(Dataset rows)
=======

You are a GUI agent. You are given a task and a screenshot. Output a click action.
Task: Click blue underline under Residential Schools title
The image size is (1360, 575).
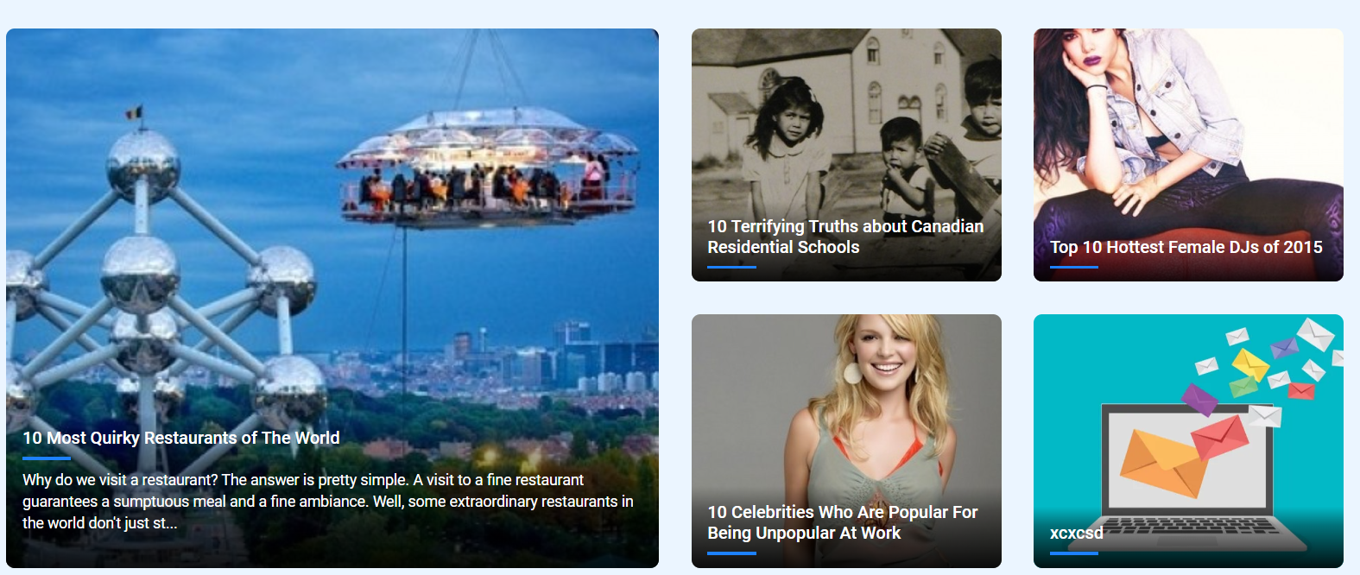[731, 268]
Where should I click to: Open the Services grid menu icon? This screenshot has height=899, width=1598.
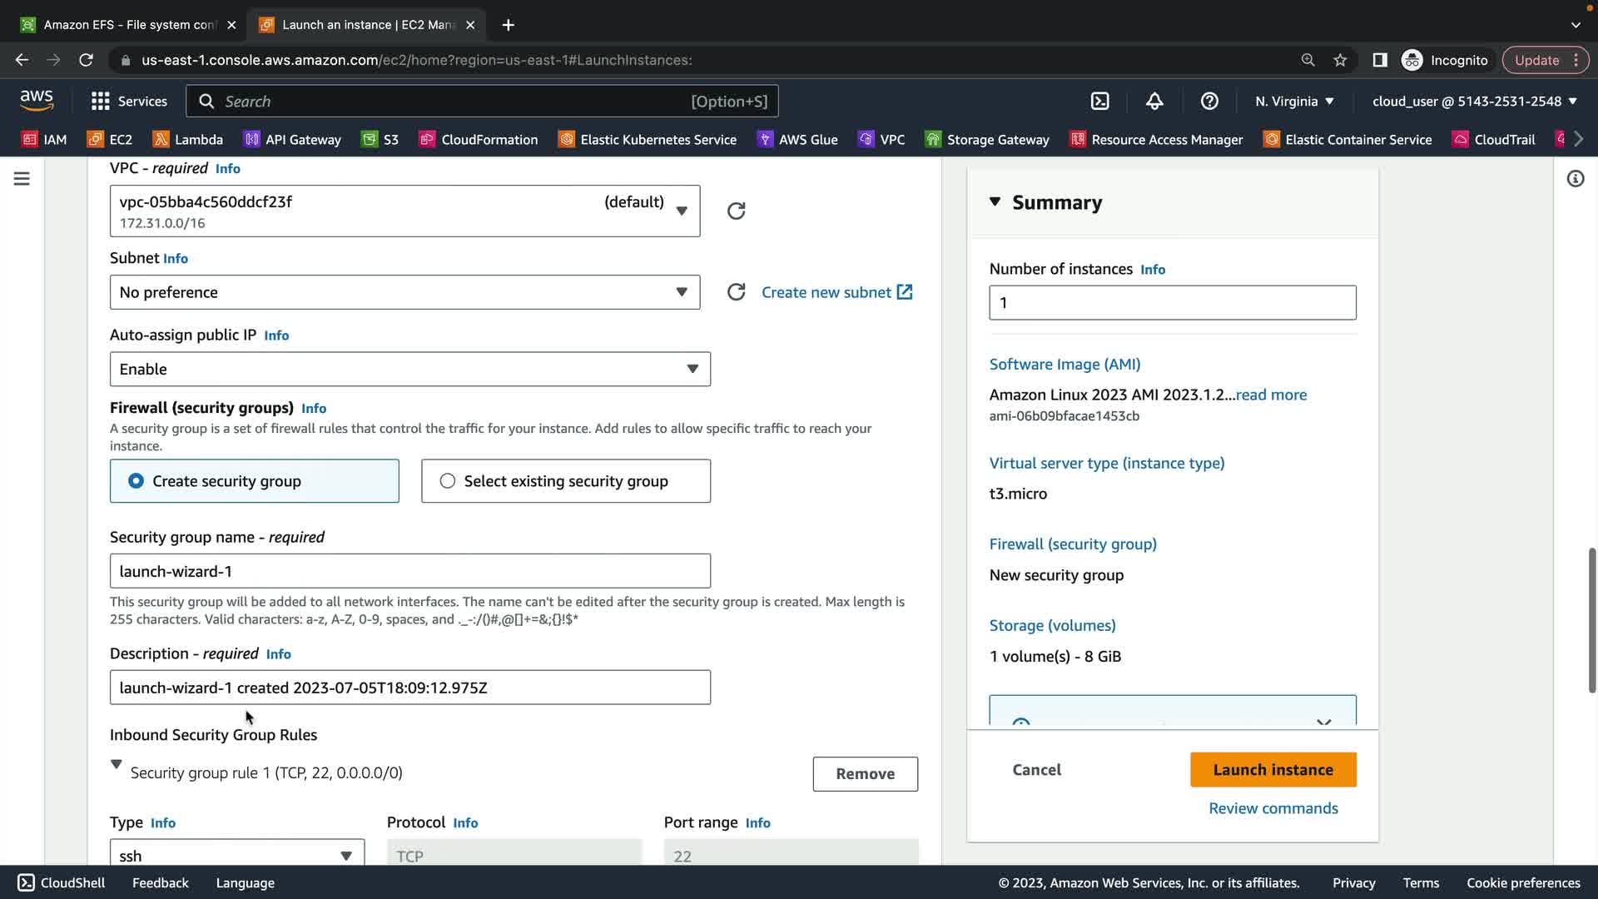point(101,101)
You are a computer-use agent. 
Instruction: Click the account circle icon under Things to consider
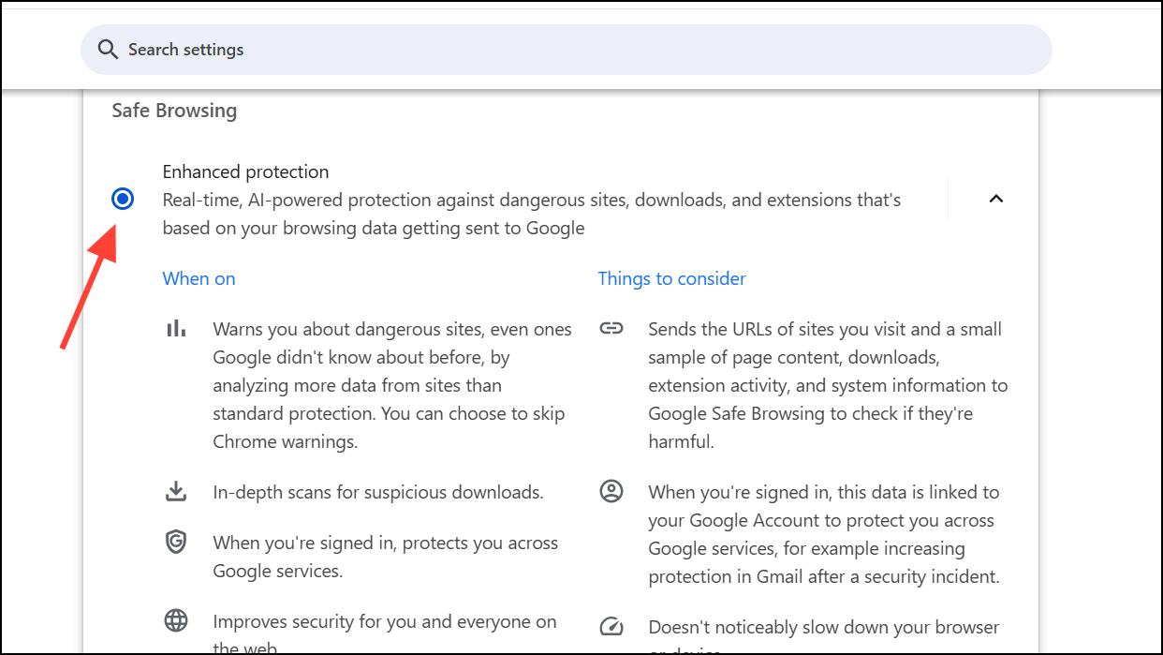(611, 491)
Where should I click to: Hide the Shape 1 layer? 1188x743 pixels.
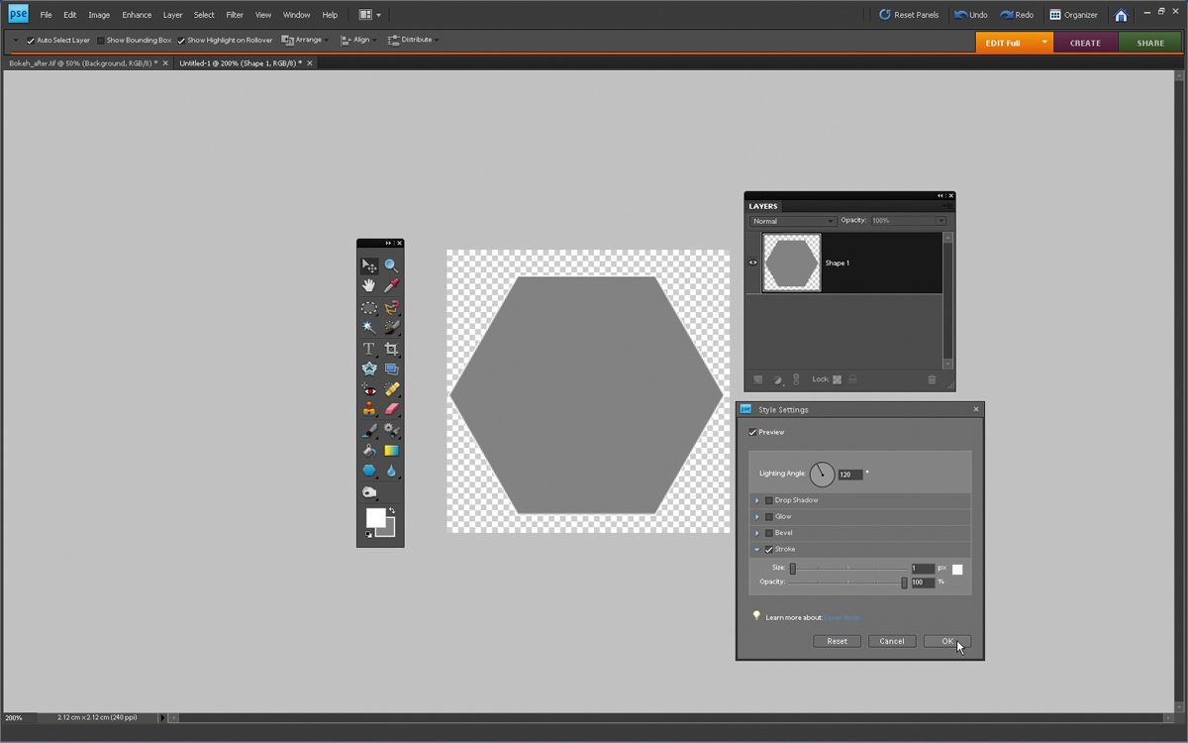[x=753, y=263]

=======

What to produce: Please recast the rows above as a JSON list of strings with one string per line, skipping any blank lines and leaving out the pictures.

Expected answer:
[
  "You are a GUI agent. You are given a task and a screenshot. Output a click action.",
  "Task: Click blue underline under Residential Schools title",
  "The image size is (1360, 575).",
  "[731, 268]",
  "Where should I click to: Open the Services grid menu icon? This screenshot has height=899, width=1598.",
  "point(101,101)",
  "You are a computer-use agent. ",
  "Instruction: Click the account circle icon under Things to consider",
  "(611, 491)",
  "Where should I click to: Hide the Shape 1 layer? 1188x743 pixels.",
  "[x=753, y=263]"
]